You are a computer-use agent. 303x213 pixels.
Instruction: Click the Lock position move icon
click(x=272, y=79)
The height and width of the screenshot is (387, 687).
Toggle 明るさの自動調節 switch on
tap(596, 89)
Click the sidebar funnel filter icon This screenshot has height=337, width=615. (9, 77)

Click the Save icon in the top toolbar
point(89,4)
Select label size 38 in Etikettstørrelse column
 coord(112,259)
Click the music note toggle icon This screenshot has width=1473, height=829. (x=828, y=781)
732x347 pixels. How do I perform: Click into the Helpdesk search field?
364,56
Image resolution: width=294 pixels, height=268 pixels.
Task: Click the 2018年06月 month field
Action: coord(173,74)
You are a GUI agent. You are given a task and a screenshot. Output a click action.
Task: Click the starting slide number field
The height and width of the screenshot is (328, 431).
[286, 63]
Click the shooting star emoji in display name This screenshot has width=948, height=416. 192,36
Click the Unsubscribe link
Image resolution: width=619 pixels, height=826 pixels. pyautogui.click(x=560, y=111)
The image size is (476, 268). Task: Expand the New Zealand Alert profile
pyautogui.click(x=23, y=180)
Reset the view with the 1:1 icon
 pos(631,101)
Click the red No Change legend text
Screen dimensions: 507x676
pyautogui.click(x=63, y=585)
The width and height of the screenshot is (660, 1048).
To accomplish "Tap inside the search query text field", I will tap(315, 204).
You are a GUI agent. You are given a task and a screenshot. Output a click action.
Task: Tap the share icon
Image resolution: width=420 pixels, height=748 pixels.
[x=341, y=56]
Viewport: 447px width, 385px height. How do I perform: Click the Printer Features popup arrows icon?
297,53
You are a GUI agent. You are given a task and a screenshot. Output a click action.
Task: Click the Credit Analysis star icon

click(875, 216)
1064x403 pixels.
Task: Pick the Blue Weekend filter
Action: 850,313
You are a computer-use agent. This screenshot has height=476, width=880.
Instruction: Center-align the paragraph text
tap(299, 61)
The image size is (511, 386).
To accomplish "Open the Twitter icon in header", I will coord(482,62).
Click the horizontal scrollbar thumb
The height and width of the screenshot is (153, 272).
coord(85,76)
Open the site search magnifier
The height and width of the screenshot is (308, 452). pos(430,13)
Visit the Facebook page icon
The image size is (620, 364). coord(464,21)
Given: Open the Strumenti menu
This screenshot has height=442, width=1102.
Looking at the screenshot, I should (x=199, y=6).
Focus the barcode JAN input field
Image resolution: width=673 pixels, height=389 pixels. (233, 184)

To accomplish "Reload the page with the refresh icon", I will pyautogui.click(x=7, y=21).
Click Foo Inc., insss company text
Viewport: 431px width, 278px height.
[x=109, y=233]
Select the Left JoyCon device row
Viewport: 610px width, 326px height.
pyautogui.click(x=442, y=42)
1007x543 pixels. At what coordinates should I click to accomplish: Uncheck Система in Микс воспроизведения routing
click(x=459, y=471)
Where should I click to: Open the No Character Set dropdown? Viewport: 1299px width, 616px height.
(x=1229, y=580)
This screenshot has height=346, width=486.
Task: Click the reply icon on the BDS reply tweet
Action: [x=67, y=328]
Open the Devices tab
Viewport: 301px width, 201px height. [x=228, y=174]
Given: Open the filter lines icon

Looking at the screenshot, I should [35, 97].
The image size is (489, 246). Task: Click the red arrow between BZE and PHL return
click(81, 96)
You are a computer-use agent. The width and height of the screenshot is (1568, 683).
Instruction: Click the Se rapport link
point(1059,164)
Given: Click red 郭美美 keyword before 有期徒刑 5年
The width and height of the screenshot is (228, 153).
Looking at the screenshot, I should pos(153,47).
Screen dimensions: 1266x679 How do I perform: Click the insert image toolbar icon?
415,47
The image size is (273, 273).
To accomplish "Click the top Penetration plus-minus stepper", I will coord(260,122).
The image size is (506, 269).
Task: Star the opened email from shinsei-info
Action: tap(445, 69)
○ ○ ○
EXERCISE OBJECTIVE: Check every line above for the word "computer" and copy those that have it.

ANSWER SPACE:
You are a computer-use agent. 303x213 pixels.
You are a computer-use agent. This screenshot has height=476, width=880.
You are a computer-use agent. The width and height of the screenshot is (1568, 683).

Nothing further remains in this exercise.